╭─ AVAILABLE DATA
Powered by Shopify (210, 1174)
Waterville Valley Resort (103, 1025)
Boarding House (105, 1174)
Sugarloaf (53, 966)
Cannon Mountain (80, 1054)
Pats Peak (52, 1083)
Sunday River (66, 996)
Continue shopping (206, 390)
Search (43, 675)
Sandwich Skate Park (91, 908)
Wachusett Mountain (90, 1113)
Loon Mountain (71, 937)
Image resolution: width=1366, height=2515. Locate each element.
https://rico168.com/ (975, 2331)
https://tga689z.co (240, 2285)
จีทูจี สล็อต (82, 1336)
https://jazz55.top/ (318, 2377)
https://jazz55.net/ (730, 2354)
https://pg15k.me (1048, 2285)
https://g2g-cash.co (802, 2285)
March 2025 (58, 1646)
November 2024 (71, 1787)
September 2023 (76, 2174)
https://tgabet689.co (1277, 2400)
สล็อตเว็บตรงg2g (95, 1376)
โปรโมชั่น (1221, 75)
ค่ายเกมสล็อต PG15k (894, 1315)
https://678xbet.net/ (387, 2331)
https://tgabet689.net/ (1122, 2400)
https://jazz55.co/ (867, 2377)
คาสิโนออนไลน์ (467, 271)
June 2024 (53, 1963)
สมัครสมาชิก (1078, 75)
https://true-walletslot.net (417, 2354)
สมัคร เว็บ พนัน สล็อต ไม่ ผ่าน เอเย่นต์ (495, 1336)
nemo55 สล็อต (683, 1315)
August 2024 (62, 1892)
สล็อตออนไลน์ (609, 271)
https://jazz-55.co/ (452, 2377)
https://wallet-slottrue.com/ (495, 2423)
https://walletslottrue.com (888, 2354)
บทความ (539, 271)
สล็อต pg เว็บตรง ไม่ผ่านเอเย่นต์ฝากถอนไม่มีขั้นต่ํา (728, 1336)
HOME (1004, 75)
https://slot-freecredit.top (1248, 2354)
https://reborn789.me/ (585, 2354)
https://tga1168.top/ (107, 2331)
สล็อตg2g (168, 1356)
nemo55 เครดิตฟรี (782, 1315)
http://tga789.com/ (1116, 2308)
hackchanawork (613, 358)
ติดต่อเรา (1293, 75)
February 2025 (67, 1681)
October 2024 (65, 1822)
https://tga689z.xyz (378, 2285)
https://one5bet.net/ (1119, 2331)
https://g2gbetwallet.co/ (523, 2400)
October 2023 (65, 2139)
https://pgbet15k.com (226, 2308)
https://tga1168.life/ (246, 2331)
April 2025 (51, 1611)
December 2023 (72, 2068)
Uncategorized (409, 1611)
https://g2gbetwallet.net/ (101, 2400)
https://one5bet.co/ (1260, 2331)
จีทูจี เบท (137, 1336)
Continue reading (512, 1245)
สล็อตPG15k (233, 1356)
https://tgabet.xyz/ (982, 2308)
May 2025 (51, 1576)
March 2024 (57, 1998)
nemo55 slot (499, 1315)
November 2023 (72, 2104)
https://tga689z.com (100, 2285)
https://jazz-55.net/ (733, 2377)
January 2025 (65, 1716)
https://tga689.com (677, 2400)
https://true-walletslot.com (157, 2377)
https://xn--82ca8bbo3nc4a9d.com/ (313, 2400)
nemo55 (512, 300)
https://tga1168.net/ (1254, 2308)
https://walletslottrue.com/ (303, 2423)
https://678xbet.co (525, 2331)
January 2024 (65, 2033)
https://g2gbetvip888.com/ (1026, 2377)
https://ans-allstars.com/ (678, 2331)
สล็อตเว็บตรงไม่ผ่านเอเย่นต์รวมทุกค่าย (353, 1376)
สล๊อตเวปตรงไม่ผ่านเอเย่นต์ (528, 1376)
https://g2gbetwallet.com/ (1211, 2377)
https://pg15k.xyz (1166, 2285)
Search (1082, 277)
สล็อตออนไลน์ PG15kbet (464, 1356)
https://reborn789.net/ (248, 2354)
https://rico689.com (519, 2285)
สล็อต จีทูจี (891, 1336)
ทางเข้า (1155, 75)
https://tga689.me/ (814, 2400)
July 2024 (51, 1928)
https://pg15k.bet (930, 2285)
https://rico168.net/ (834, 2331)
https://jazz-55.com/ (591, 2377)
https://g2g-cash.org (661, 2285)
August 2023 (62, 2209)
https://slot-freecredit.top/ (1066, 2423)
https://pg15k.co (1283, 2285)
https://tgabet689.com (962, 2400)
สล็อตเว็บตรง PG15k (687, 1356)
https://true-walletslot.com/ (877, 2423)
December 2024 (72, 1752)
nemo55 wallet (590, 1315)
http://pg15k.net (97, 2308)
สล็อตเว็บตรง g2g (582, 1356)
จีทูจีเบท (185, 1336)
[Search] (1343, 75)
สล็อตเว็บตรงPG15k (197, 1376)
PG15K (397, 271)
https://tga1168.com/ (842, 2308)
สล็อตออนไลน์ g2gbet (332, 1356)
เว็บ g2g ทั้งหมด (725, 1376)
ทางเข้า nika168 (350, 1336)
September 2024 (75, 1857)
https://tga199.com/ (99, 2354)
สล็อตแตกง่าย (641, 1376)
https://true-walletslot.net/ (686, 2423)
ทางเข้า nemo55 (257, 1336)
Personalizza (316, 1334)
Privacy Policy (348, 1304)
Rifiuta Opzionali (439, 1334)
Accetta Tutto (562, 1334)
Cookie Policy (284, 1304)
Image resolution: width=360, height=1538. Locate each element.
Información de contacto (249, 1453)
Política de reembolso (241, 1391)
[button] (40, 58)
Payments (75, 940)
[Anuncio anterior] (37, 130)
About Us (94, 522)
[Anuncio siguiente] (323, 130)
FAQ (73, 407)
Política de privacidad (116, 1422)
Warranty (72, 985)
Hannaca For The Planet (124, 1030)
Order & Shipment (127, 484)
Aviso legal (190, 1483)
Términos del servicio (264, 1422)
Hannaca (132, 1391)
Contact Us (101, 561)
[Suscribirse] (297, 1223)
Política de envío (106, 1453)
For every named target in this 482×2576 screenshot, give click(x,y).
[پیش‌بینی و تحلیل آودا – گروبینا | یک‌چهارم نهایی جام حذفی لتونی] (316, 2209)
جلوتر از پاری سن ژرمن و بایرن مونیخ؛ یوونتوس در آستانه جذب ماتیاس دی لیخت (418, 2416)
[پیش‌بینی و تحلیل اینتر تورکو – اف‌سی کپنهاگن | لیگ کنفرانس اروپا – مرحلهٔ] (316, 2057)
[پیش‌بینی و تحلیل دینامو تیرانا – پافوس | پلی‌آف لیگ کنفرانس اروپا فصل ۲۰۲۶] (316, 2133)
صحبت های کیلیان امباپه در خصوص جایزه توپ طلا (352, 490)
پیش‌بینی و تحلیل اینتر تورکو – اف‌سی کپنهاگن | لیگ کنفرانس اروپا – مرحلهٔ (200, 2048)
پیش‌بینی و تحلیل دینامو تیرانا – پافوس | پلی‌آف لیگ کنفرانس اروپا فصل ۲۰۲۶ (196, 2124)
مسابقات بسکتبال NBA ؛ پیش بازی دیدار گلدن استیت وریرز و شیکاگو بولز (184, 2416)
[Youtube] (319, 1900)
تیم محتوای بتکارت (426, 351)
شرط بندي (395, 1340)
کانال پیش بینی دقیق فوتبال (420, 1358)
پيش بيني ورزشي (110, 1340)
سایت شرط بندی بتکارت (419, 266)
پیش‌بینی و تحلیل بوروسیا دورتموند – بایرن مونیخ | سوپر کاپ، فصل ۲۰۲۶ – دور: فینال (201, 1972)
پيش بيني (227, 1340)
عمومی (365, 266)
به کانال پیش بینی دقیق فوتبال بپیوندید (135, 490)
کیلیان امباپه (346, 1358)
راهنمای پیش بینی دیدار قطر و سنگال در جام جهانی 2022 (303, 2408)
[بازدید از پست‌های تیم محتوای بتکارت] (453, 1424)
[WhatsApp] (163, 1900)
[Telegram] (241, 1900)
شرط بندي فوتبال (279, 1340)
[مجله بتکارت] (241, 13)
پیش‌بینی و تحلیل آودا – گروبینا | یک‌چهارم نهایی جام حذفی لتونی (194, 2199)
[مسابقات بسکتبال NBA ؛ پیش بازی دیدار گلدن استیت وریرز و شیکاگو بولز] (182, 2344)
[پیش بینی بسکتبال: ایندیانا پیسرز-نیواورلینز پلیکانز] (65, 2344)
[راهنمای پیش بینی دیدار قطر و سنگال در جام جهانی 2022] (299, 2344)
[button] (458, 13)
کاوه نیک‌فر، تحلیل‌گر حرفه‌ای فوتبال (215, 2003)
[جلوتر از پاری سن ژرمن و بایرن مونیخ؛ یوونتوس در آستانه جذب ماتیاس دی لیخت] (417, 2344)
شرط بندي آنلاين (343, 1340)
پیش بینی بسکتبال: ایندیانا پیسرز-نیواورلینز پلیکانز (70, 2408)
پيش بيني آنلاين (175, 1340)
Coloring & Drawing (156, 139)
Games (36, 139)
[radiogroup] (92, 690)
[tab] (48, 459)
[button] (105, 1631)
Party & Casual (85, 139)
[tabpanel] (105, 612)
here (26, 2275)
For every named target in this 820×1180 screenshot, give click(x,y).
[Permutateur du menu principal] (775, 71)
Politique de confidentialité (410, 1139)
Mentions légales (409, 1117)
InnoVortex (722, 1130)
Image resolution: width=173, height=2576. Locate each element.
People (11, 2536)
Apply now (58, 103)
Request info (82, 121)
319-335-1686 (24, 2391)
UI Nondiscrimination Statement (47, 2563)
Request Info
╰─
**EXERCISE DIRECTIONS:**
Pick each line holding the word "استیت" out of the data and copy it.

**EXERCISE RESULT:**
مسابقات بسکتبال NBA ؛ پیش بازی دیدار گلدن استیت وریرز و شیکاگو بولز (184, 2416)
[مسابقات بسکتبال NBA ؛ پیش بازی دیدار گلدن استیت وریرز و شیکاگو بولز] (182, 2344)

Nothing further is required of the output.